The lotus filled the street with a soothing balm that made Leander believe for just one moment that all would be fine.
Xi said, “Yes, but without my shadows, I’m struggling. I think I might rely too much on having that magic live under my skin.”
Leander didn’t want to listen to Xi whine for the next fifteen minutes, so he said, “We have to pass two more circle roads to reach the one with red stone embedded in the paving. Then we turn east.”
“You know, as deeply shadowed as this city is, it would be ridiculously easy for me to navigate if someone hadn’t bruised my magical pathways.” Xi gave him an exaggerated look of disgust.
“Next time I shall remember that you prefer to be dead.” Leander tried to keep a straight face, but his lips twitched, and Xi grinned back at him.
By the time they reached the right road, Leander’s shoulders were aching from carrying the phoenix basket.
While he had faith in his own craftsmanship, he did not want to risk the sides collapsing if he held it too tightly, and that meant he had to hold his arms out in a way that was unnatural.
It may not have been painful when he started, but his shoulders were screaming at him.
Xi hugged a tall stack of baskets in his arms, and Leander wondered if he could ask to switch.
But the phoenix basket felt special to him.

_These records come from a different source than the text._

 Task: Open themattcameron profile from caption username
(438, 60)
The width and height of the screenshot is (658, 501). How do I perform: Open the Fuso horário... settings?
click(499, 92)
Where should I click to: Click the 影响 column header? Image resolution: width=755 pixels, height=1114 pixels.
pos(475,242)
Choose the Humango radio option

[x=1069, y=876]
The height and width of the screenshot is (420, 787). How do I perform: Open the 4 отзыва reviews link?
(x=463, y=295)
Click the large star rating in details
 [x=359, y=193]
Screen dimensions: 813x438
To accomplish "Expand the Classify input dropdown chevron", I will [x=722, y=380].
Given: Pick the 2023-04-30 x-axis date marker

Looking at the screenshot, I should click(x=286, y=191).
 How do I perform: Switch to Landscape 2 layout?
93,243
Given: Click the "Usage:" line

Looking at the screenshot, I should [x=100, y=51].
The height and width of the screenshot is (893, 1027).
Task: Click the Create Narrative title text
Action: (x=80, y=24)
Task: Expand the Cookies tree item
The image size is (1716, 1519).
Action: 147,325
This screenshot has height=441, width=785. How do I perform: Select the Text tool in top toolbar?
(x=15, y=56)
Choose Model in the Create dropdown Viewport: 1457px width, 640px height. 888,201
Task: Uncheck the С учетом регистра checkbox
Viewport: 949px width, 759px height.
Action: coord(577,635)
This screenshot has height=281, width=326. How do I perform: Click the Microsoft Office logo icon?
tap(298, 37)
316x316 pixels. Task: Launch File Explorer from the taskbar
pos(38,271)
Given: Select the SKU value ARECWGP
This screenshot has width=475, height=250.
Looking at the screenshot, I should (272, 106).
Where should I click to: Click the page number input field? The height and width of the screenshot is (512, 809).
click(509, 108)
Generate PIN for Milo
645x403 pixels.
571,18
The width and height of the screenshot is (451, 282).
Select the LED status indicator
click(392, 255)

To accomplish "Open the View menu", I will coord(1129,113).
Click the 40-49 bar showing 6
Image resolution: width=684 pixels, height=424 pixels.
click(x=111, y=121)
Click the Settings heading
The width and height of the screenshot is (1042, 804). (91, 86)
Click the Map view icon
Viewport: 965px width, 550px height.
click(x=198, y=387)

This was his masterpiece, and while he had learned to trust Xi with his own body, trusting him with something as valuable as the phoenix basket felt far more frightening.
So he struggled through, the muscles cramping before Xi said, “Is that the Nie house?” The familiar gate and its guarding foo dogs came into sight at the far edge of the curved road.
“It is.”
Xi huffed loudly. “Oh, thank God. I don’t have to throw your basket down in the street.”
“Do it, and I‘ll murder you in your sleep tonight,” Leander said in a calm voice.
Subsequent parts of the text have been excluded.